Whenever a line of the data below holds the string "agent", copy that line.

#### Input material
###
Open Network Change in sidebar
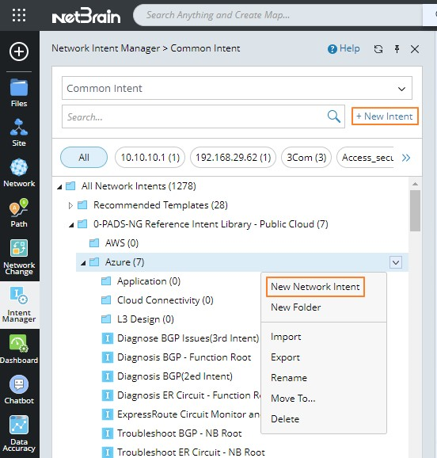Viewport: 437px width, 458px height. pos(19,257)
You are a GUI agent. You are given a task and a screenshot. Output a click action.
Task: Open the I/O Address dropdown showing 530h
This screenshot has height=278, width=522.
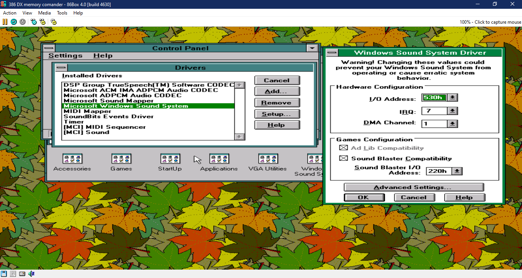(x=453, y=97)
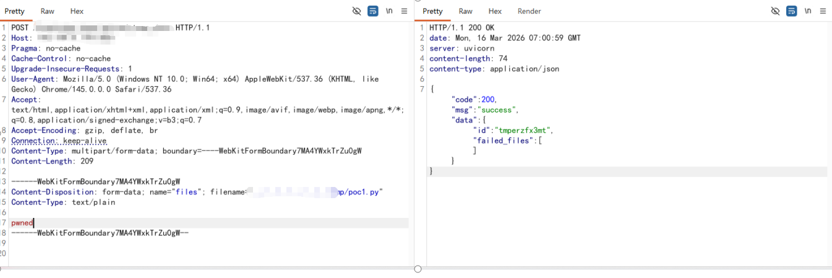Select the request Pretty tab
Viewport: 832px width, 278px height.
pyautogui.click(x=15, y=11)
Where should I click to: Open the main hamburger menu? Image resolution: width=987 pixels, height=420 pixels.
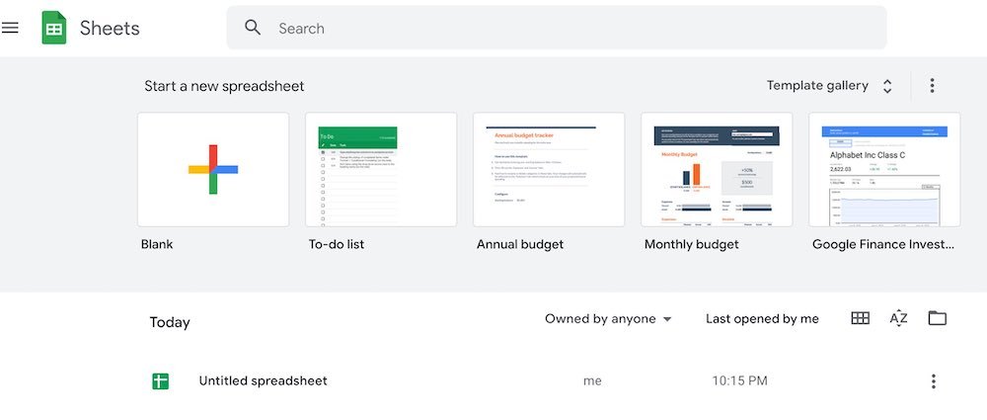pyautogui.click(x=10, y=28)
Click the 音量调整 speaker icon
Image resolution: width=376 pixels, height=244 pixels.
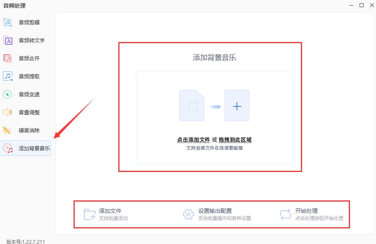point(7,112)
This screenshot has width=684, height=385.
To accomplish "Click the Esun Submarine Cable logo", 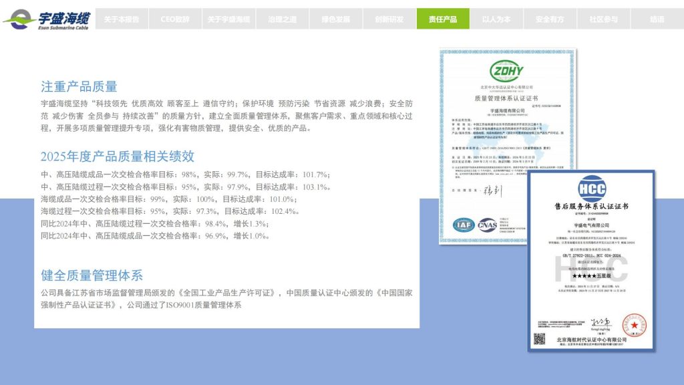I will point(45,19).
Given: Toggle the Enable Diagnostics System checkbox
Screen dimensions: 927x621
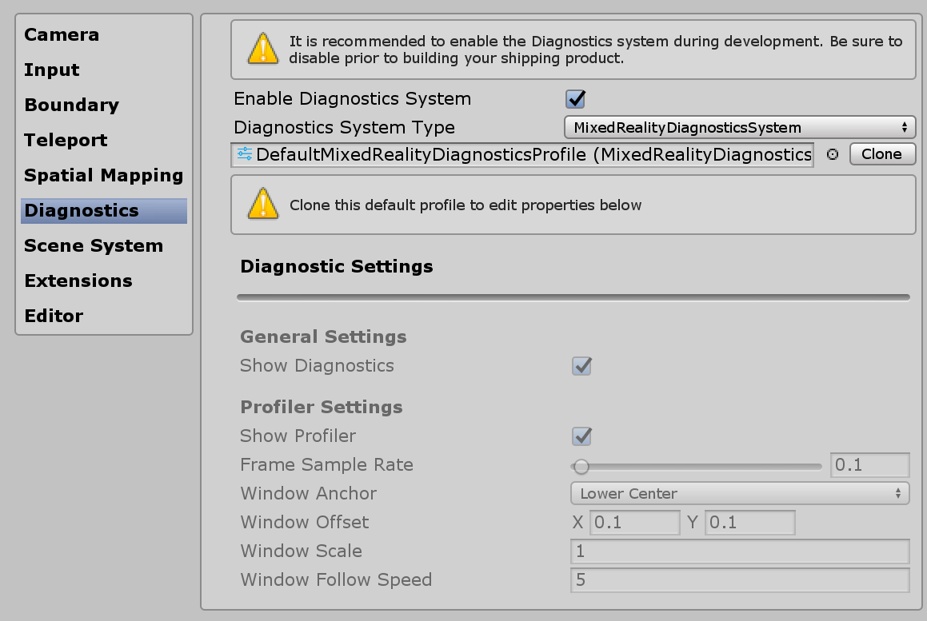Looking at the screenshot, I should point(575,99).
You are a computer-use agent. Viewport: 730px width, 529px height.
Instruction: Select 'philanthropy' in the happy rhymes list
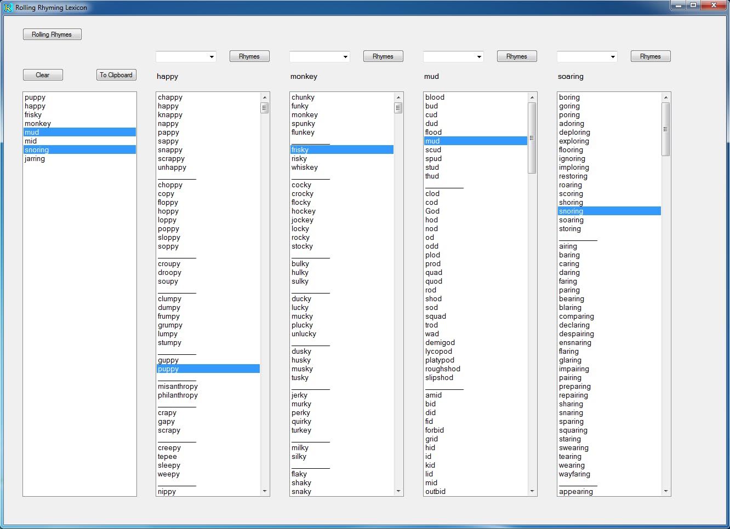tap(178, 395)

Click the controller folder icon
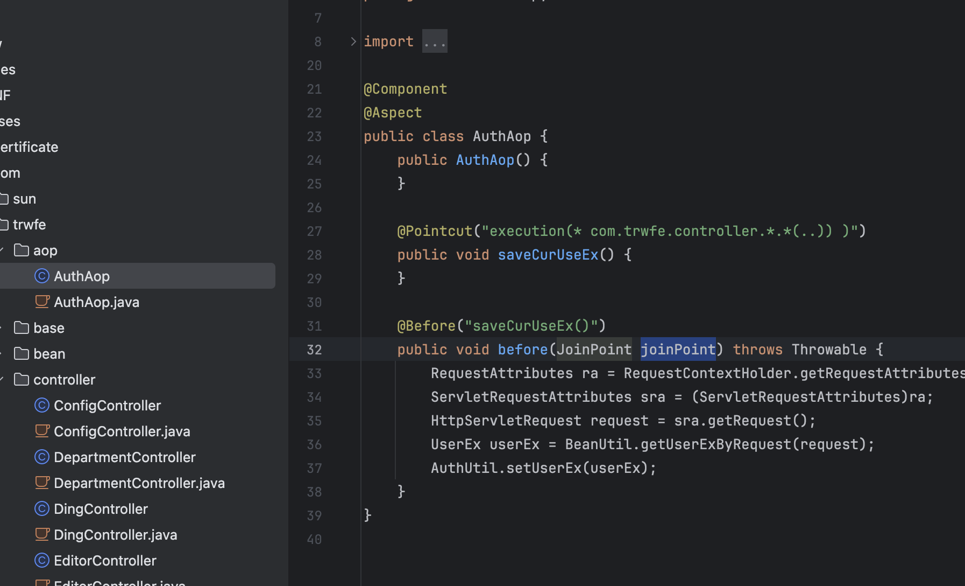point(22,380)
###
#### Solution for this problem
You are a GUI agent. You are given a task and a screenshot. Output a click action.
You are a computer-use agent. Viewport: 730px width, 529px height.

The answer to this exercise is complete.